For those who need it: seizure/epilepsy warning starting around 27:50. There's some different lighting effects throughout the rest of the video so I don't know how much they'd affect someone with this condition, but the part mentioned is particularly harsh. Thank you for uploading such a thorough walkthrough of this attraction!
I'm glad to see so many prominent exit signs in the back area, because that place looks like it would be a nightmare to get out of in the event of a fire or other emergency.
This is the sort of thing I want to go to by accident, or I fall asleep in the car and my friends take me as a joke, "Hey wake up, we're going to grab some groceries".

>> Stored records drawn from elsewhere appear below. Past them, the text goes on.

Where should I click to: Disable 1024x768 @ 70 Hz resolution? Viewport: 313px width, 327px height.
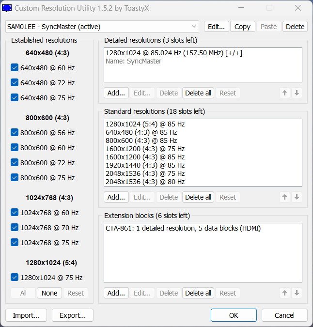tap(15, 228)

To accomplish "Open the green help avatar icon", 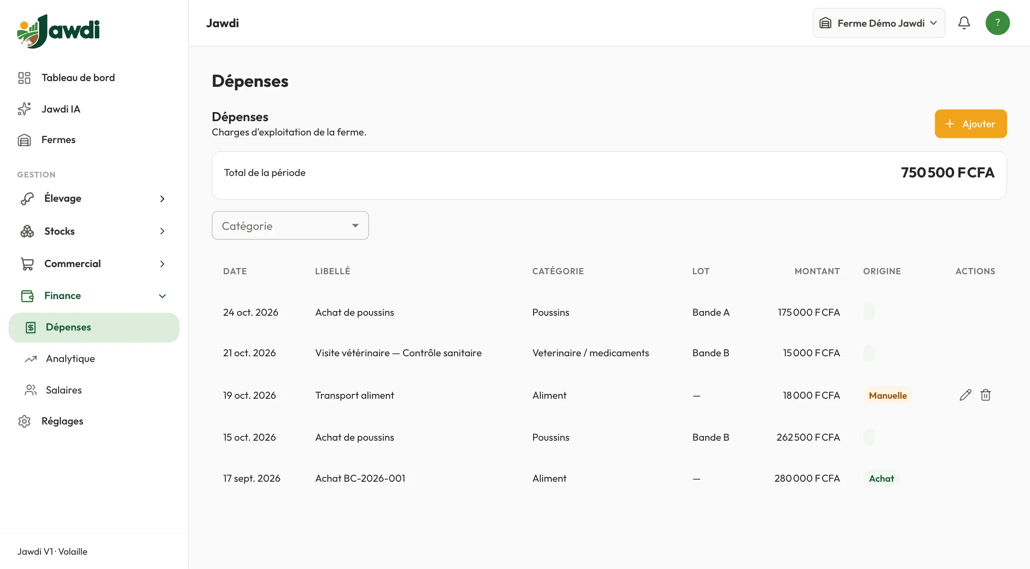I will pyautogui.click(x=998, y=23).
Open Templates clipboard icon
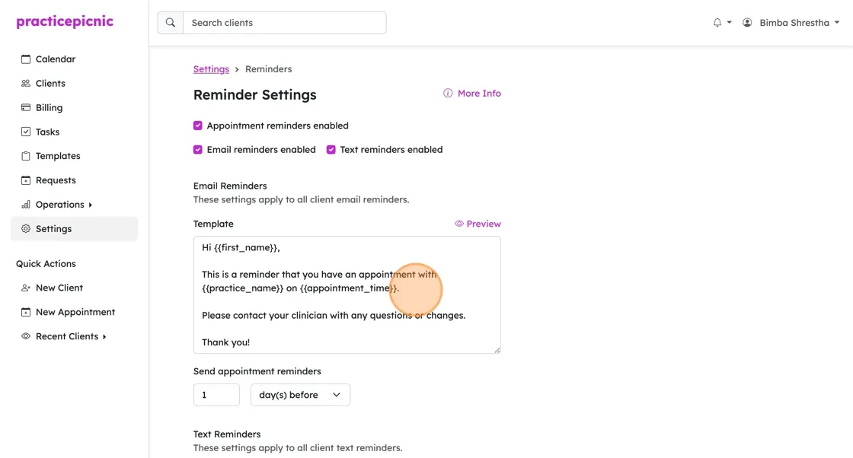This screenshot has height=458, width=853. [x=26, y=156]
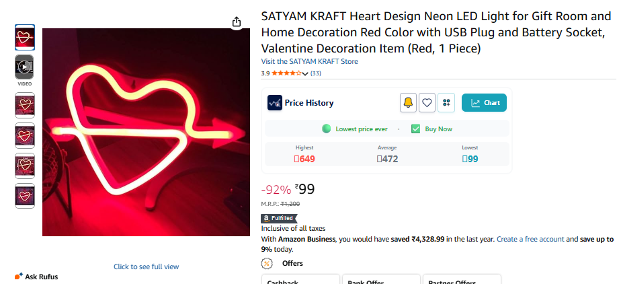Click the Create a free account link

(530, 239)
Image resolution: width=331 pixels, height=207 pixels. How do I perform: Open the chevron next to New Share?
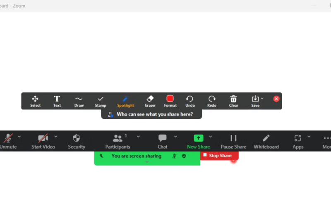pos(211,137)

I rate this video 1000/10. no anooying music, no voice, just for people like me that can't go to Las Vegas. Thank you! Also, I feel like Omega Mart is a prank store.
This would be my most best memory and worst memory at the same time if I went to visit. The best memory because I got that adhd and there's a ton of stimulating things that even look cool! The worst because tons of stimulating things. [ fokkin sensory overload not letting me enjoy things when I actually see them ]
You do try to make sense of it all... see a pattern or a connection and then get blown up again by another WTF room. This is what EPCOT Play pavilion should become. Everyone should get to experience something like this. A super trip without any drugs. Though I do need a tylenol after all of those strobing lights! 3 installations like this (counting the one in Denver too).